Impossible Code

5. December 2008 by thebeebs 0 Comments

One thing that amazes me about the human brain is it’s ability to recognise objects and how computers are pretty rubbish at it. I’ve been pondering this for the past hour or two ever since one of the guys at work showed me an application on his phone that photographed a barcode which then used a shopping web service to return you a list of prices for that object in your local area.

Without a doubt that's a very cool and clever piece of code it’s just a shame that the computer needs the barcode, wouldn’t it just be incredible if you could photograph any item and the computer could tell you what it was. It got me thinking of applications that would be possible with this technology.

One application that sprung to mind was one that could take a photograph of your lunch and tell you how many calories it contained. The idea was inspired in part by Dr Yoshiro Nakamats a man who was awarded the 2005 Ig Nobel prize for Nutrition, for photographing and then analyzing every meal he has consumed during a period of 34 years. Just imagine if you could actually get this to work, a user could photograph everything they ate in a day and a computer could calculate exactly how much exercise is required to ensure that the user stayed trim.

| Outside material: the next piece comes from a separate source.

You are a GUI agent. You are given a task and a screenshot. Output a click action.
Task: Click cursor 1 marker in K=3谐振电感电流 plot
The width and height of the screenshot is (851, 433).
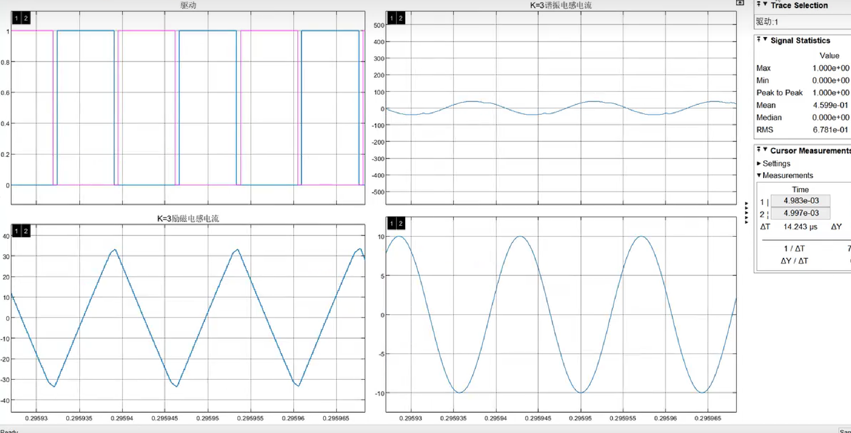point(391,18)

The application I’m proposing is far more complicated than the barcode application, with the barcode application the computer needs to:

Recognise a white box
Count the pixel distance between the black lines contained in the white box
Run it through a fuzzy algorithm that could determine the barcode number
Send the number to a web-service
Return the results from the web service to screen

My application Would need to:

Identify an object with no idea about current composition, context, white balance or lighting
Identify which items were food and which were not
Look around the picture for an object that is always a constant size and then use this to calculate the size of object (or objects) of food.
Call a web-service to look up calorie details based upon size and type of the food item
Return the results from the web service to screen

The first 3 items in this list sound impossible… but I like to think nothing is impossible it’s all just a matter of time and money. If you need proof that anything is possible just take a look at this: http://uk.youtube.com/watch?v=5fAn5A0HbhU

Anyway back to the problem… Consider you had 1 million photographs of a hamburger. Would that provide enough information for you to determine if a new photograph contained a hamburger?. Scale that up and collect millions and millions of pictures of food, all of which were linked to food descriptions, would it be possible to determine if a new photograph was close to any of the existing images? I think it would… the problem could be solved not by trying to perform very complex image identification and classification but actually by collecting enough pictures and writing a way of encoding them so that it was possible to compare the millions, perhaps billions of items.

This approach is very similar to the way that Google approached the translation of German. They didn’t attempt to work out all the rules of the language, they just analyzed millions and million of pages in English and German translation then asked people using the translation to adjust the translations that were generated. It led to a German translation system that was more accurate than traditional systems that focused solely on the rules and intricacies of the language and word for word translations.

If anyone has a spare 5 million for research into this I’d be more than willing to start work next week.